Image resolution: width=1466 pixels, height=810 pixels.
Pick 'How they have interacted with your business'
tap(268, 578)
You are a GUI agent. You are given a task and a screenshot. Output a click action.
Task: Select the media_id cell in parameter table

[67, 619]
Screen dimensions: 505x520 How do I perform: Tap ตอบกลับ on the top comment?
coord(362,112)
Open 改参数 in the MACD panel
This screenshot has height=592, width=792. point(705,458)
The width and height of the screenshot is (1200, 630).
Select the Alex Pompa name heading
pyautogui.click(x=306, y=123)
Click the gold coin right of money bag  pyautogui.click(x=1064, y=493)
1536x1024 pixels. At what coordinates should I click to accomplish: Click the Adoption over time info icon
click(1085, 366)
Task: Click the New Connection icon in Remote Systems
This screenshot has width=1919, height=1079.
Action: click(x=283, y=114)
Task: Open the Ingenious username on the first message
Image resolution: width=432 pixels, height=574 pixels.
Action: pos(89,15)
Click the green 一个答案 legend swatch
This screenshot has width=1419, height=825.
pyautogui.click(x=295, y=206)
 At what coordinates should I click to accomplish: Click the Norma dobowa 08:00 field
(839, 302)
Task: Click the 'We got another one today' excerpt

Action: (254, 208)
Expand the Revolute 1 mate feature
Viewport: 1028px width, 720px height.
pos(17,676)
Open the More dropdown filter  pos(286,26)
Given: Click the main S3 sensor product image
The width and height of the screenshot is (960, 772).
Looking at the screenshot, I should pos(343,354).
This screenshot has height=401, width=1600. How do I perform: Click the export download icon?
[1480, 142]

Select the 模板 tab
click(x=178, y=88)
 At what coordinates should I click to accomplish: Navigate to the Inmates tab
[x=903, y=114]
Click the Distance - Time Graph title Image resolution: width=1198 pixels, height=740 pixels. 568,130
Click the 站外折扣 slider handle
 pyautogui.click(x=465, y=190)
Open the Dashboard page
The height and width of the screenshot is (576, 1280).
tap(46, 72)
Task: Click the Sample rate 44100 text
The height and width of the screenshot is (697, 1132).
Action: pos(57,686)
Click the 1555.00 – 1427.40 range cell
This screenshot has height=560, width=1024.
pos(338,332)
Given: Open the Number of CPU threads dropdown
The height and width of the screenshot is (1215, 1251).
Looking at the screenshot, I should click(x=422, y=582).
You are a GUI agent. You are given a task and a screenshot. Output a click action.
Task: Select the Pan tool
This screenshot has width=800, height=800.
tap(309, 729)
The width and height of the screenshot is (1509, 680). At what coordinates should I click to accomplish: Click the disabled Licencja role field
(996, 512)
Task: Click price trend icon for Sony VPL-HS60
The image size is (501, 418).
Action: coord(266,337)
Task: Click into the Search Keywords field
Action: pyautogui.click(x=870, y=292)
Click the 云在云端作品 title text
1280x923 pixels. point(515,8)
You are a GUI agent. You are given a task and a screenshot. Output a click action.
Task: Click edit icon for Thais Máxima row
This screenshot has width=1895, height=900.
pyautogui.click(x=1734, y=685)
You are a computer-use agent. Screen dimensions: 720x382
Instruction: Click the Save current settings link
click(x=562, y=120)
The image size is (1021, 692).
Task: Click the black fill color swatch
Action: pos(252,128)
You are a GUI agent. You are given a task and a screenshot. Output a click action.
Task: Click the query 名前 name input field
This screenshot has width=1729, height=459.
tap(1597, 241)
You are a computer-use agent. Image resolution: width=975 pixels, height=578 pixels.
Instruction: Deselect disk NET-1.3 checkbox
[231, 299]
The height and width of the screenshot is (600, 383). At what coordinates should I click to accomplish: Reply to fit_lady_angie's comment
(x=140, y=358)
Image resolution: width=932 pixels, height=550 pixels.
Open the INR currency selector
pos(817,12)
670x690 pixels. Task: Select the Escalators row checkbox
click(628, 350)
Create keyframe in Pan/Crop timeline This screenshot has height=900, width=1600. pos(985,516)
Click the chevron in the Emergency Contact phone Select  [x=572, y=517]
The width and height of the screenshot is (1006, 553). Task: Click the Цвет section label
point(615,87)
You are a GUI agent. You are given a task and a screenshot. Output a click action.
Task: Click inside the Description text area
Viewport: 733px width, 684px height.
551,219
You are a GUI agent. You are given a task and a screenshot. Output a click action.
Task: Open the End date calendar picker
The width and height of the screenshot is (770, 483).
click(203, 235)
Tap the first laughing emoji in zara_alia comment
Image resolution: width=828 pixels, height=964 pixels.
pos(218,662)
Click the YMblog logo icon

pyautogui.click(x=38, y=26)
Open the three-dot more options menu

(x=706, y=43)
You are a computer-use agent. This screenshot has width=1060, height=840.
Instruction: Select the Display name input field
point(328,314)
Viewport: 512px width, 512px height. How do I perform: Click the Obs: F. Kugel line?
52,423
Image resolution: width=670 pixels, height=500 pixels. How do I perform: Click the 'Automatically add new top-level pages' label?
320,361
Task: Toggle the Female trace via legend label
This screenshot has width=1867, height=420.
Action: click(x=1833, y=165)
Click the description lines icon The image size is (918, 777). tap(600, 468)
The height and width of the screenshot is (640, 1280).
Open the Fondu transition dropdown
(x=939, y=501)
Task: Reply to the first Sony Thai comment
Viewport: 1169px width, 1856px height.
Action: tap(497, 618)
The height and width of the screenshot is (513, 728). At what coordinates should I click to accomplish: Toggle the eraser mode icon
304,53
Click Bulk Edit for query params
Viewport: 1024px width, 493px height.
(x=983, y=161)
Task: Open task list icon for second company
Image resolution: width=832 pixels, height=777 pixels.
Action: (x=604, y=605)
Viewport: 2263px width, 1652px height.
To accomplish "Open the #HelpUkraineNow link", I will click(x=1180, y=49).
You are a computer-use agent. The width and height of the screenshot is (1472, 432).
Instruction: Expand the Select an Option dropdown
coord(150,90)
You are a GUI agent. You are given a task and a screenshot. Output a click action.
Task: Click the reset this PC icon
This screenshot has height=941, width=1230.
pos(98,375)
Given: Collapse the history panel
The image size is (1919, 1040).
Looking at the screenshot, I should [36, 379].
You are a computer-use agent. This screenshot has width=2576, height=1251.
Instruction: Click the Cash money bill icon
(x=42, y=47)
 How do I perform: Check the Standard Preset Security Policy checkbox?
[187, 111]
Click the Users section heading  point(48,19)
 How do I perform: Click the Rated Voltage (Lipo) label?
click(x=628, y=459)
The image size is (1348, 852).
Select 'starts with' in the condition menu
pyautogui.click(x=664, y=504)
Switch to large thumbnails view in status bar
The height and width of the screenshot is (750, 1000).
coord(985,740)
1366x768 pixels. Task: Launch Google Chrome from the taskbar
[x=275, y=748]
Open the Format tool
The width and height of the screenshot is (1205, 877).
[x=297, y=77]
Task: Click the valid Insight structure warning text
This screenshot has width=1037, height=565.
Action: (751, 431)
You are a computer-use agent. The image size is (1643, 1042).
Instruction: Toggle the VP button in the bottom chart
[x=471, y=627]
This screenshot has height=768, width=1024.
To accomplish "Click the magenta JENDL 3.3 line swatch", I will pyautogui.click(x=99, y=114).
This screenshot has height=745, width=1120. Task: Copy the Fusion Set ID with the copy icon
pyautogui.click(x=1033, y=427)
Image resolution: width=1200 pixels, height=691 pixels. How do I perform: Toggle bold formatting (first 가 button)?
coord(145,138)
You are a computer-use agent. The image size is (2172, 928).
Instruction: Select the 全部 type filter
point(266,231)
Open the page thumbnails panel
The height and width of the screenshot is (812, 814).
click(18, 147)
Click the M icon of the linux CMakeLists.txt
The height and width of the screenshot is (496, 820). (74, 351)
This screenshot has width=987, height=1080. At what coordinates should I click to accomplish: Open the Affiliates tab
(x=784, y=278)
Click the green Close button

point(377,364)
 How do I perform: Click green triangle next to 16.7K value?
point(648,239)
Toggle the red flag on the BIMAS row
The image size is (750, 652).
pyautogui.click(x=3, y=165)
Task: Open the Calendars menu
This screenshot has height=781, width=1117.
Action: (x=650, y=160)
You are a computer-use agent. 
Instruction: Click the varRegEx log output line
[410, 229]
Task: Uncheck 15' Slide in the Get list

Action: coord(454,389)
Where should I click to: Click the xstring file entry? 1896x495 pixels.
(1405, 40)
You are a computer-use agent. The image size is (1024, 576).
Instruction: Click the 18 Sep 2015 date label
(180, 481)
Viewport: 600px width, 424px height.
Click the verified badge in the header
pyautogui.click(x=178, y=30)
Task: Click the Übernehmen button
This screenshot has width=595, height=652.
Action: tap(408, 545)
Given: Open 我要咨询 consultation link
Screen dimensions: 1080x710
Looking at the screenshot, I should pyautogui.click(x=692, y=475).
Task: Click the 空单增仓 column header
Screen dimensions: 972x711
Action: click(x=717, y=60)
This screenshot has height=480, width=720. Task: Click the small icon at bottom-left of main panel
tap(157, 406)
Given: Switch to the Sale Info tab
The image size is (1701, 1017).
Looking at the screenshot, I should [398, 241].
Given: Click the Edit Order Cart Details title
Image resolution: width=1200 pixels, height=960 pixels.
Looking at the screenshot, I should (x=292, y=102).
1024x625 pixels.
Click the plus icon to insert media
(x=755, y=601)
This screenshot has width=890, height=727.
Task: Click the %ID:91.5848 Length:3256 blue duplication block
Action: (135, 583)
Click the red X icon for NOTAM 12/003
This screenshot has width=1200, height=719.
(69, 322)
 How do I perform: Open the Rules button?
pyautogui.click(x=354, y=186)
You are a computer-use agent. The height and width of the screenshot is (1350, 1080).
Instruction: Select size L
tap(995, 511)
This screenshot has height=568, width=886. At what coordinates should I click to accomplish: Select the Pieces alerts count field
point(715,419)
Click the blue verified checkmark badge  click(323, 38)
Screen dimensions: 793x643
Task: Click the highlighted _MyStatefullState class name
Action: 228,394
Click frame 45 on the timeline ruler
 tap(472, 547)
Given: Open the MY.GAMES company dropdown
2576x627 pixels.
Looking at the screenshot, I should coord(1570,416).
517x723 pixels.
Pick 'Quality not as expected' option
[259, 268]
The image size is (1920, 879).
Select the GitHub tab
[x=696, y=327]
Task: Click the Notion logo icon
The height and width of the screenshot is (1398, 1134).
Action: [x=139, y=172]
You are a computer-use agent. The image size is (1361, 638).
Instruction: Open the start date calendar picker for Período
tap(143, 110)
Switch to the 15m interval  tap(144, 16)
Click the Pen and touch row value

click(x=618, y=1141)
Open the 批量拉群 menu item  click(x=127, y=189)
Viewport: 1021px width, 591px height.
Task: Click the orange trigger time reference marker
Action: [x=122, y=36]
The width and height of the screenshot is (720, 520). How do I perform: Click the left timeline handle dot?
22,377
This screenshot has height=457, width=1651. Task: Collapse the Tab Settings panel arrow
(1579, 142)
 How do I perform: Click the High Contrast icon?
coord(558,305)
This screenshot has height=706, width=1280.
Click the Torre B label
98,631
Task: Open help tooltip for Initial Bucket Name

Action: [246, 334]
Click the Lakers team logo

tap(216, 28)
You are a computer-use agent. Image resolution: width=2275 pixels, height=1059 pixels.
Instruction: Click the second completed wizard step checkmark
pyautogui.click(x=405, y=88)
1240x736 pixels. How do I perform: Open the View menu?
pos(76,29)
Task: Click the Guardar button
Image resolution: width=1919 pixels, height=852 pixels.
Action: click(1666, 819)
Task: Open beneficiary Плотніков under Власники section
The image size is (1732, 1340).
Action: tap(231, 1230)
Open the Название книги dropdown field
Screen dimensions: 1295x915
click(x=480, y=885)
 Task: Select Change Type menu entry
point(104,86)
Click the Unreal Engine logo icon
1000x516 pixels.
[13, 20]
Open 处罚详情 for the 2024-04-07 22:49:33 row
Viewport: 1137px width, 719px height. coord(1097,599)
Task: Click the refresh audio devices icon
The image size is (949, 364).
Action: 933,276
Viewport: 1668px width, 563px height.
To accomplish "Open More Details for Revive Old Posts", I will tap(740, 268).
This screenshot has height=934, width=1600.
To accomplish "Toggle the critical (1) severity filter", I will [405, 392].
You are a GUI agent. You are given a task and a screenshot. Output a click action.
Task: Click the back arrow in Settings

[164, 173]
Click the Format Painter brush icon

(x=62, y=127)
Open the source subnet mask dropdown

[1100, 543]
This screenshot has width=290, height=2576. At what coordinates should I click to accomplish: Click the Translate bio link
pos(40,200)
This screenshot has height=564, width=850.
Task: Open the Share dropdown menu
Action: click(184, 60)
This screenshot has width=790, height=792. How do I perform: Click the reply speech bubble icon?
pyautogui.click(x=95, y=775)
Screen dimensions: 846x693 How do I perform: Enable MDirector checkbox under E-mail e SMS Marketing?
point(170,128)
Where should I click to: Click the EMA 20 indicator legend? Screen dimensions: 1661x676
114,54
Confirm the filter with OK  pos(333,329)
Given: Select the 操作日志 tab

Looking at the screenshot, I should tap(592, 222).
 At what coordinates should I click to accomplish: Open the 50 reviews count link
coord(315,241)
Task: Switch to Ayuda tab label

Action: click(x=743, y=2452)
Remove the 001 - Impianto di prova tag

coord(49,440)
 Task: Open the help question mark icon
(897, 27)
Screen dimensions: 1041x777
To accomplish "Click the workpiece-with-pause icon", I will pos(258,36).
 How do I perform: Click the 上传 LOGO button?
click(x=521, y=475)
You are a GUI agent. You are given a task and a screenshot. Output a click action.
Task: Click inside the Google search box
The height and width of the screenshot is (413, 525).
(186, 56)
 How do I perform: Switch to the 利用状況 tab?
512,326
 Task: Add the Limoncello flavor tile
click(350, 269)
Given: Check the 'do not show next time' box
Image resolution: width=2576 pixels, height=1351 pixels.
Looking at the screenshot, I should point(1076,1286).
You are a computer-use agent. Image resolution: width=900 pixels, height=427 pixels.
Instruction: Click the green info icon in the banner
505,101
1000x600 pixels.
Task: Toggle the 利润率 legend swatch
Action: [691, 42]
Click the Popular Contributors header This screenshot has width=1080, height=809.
▬▬▬
## Aim of the task
When the line with "1366x768 pixels. Task: Launch" is reached in the data above, begin copying, and stop after the line with "You are a computer-use agent. The image size is (1643, 1042)."; copy each line exactly, both ends included.

## Answer to the exercise
1366x768 pixels. Task: Launch Google Chrome from the taskbar
[x=275, y=748]
Open the Format tool
The width and height of the screenshot is (1205, 877).
[x=297, y=77]
Task: Click the valid Insight structure warning text
This screenshot has width=1037, height=565.
Action: (751, 431)
You are a computer-use agent. The image size is (1643, 1042).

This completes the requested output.